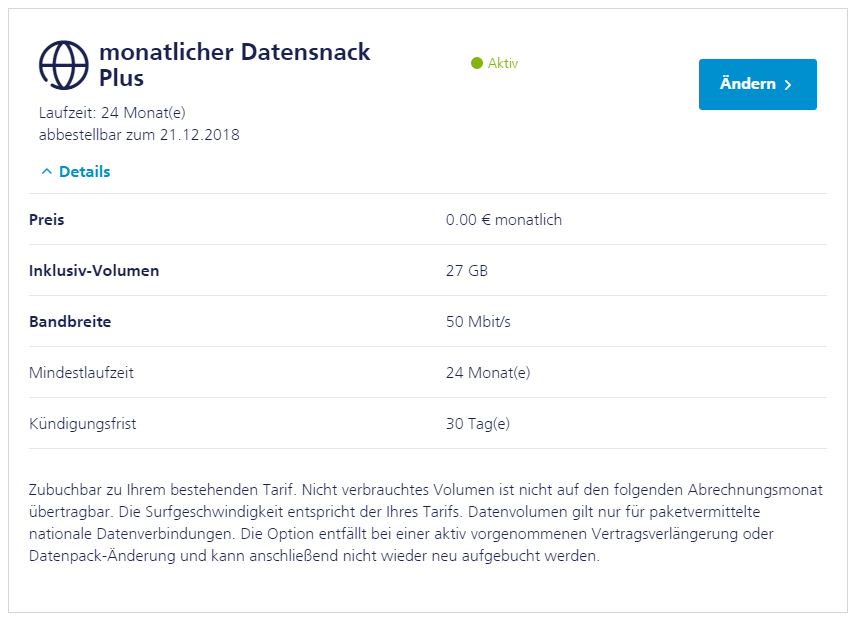Click the abbestellbar zum 21.12.2018 text
This screenshot has width=854, height=618.
139,134
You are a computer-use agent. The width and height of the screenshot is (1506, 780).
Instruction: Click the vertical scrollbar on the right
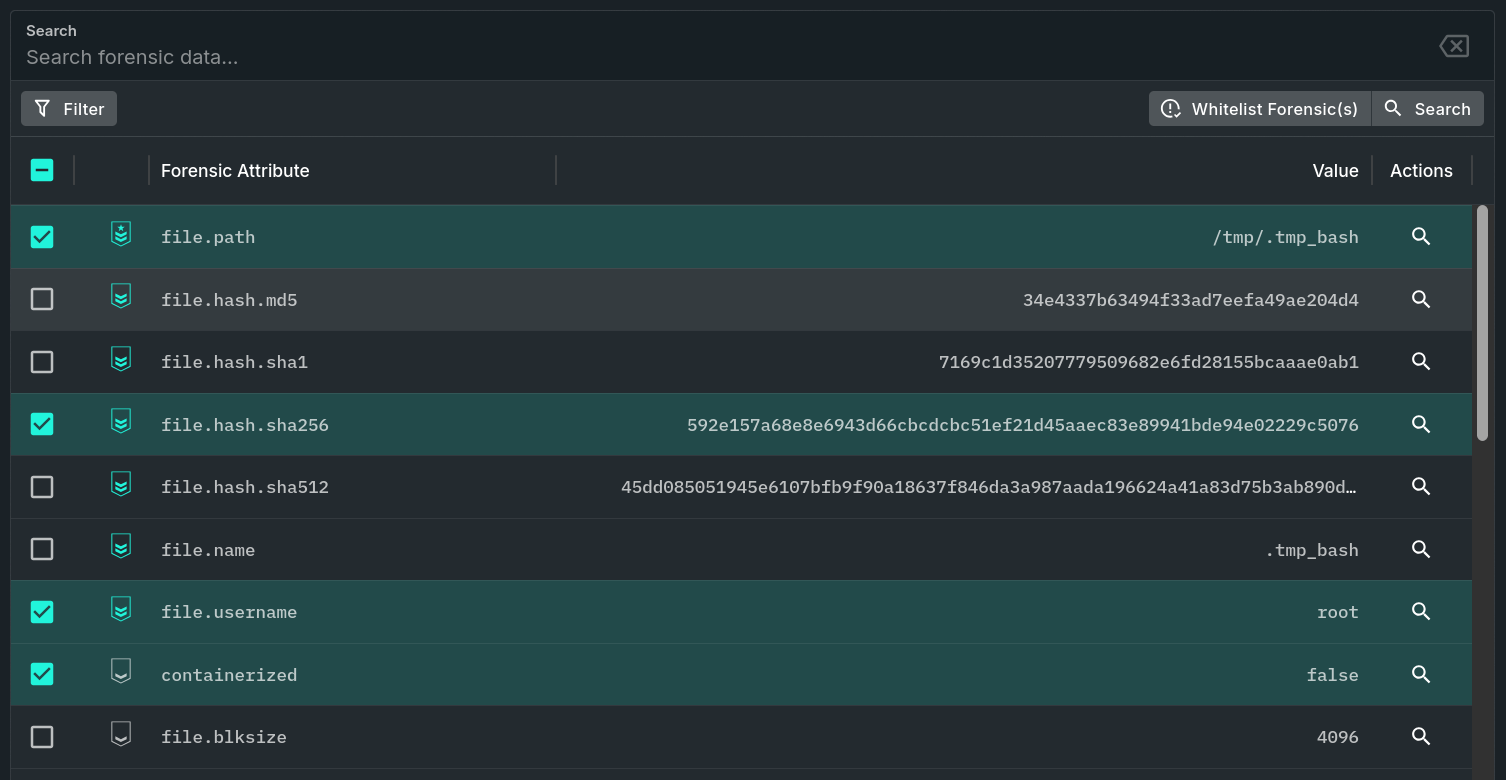pyautogui.click(x=1483, y=320)
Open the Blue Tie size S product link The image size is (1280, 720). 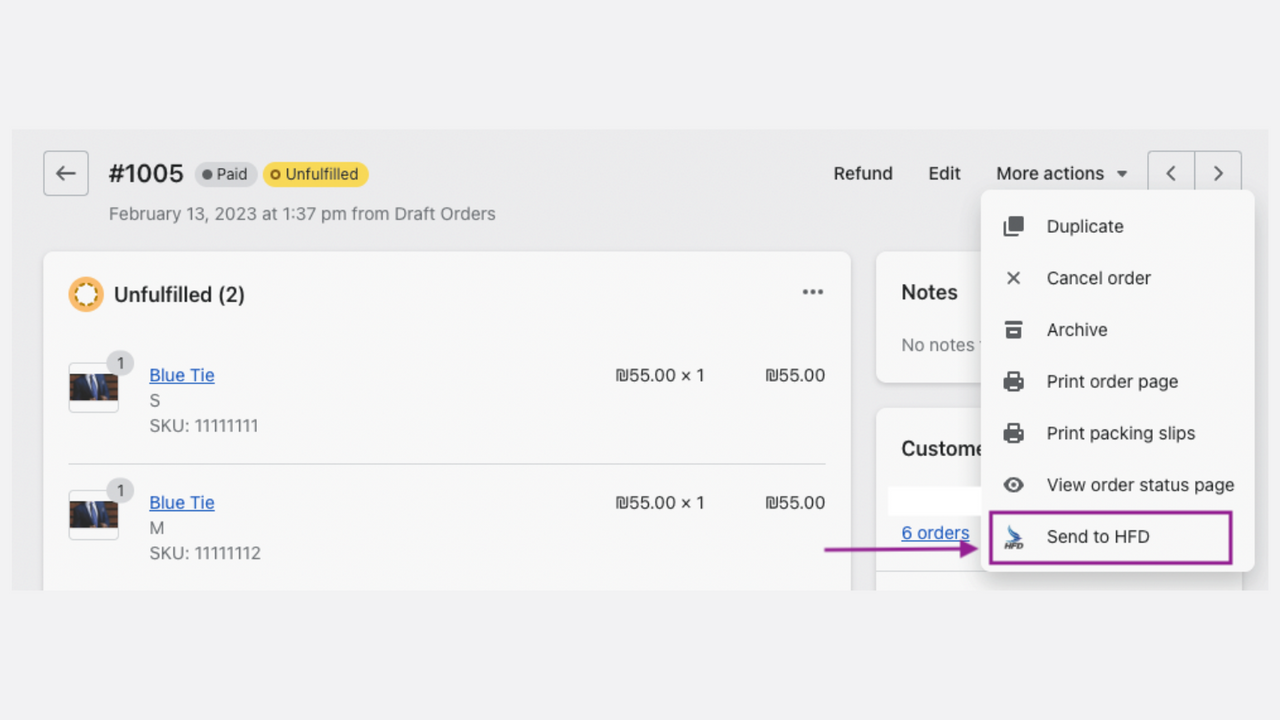point(181,375)
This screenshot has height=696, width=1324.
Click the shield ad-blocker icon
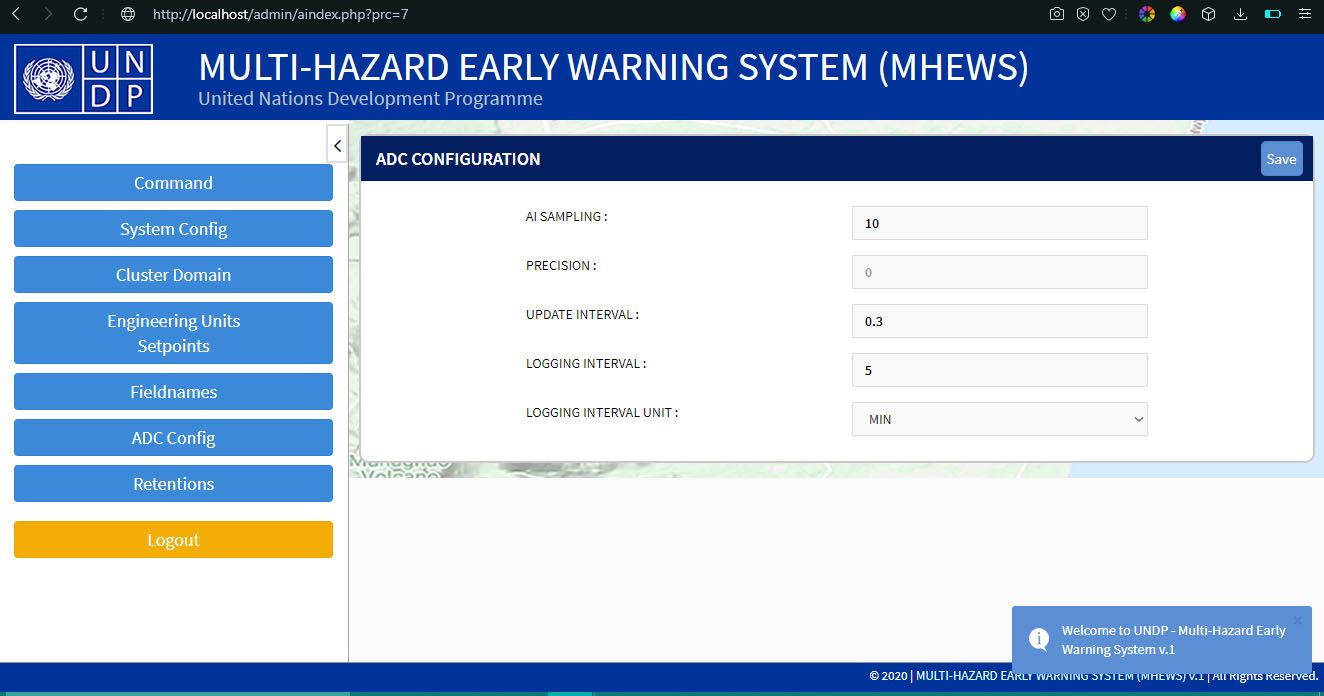(x=1083, y=14)
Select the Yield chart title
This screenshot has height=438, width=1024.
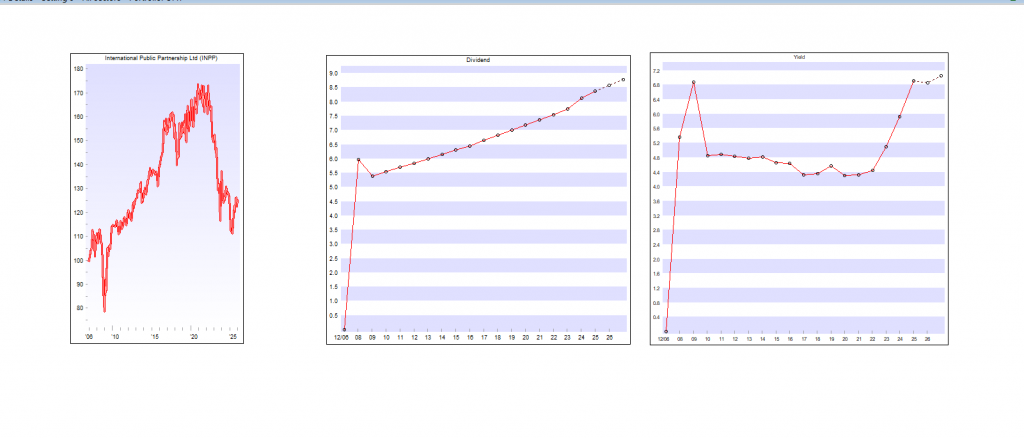tap(799, 58)
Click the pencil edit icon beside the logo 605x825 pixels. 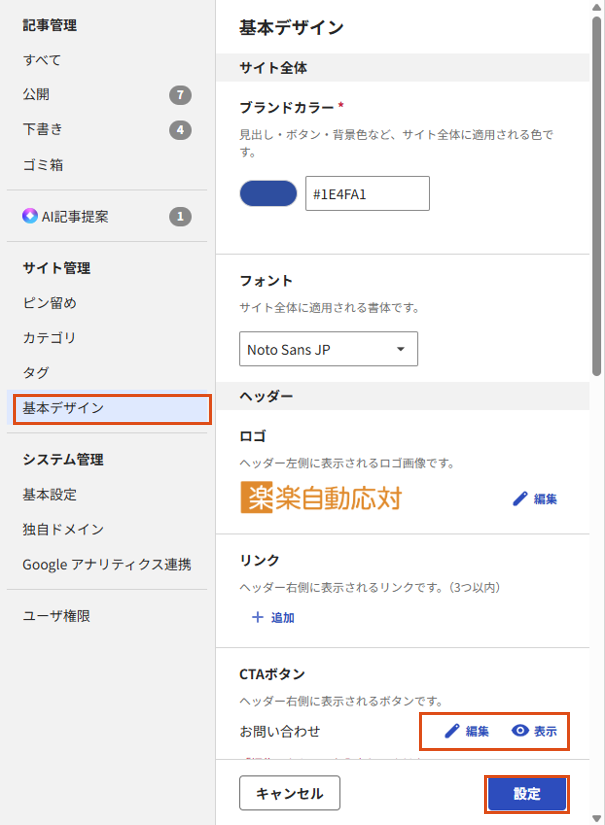coord(520,499)
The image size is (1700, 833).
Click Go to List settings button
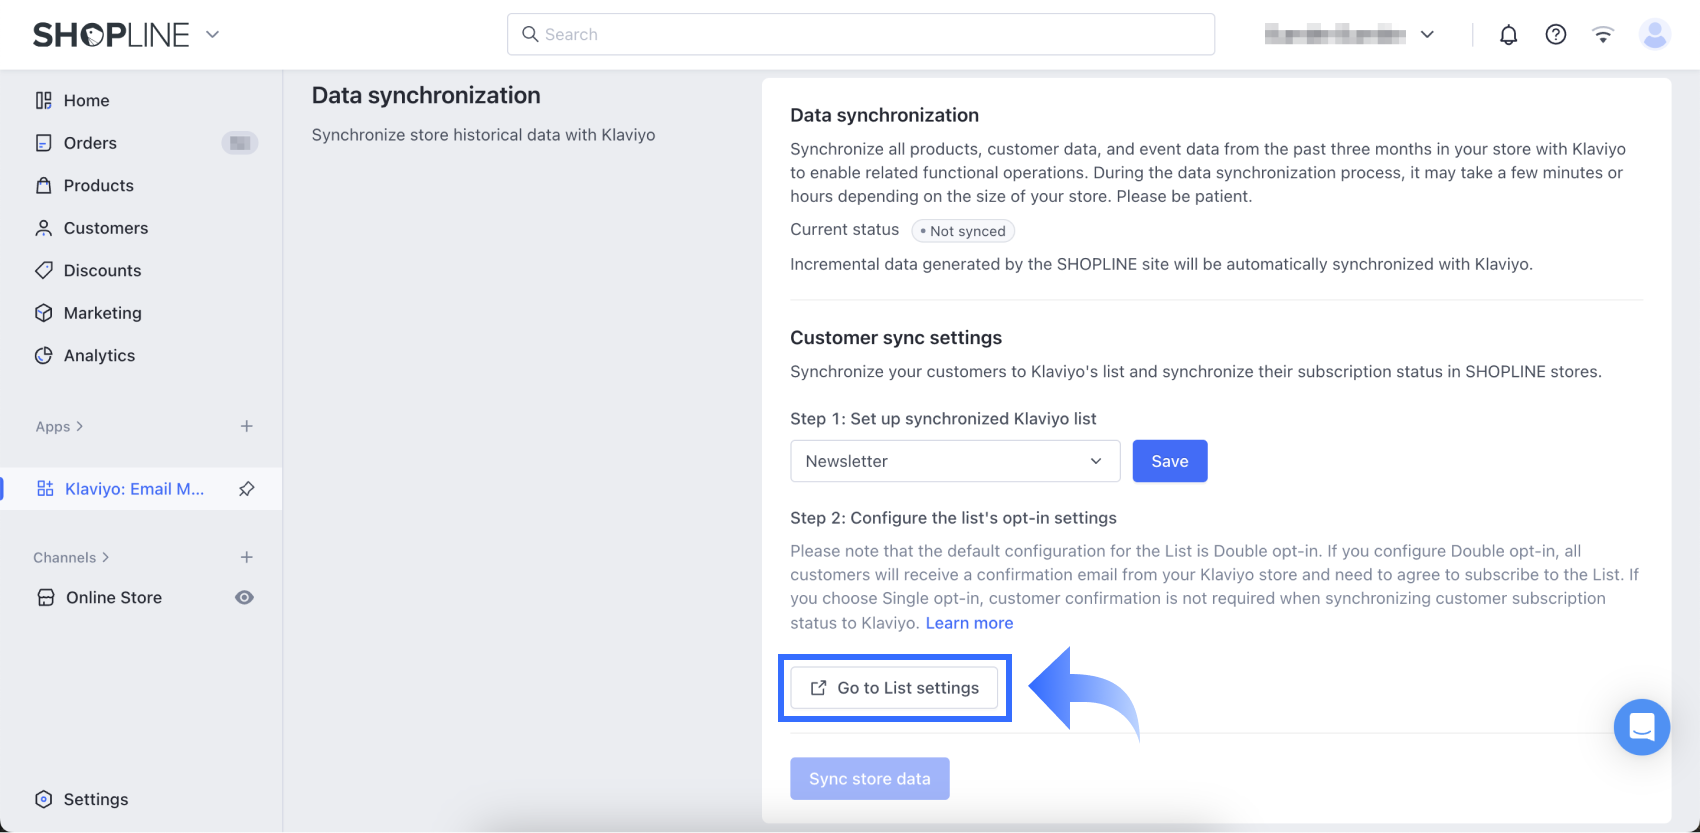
####################
#### Your goal
From the line holding "The image size is (1700, 833)." down to the final line of the entries above, print every line exactly. Pictures do not go in.

#### Answer below
The image size is (1700, 833).
Click Go to List settings button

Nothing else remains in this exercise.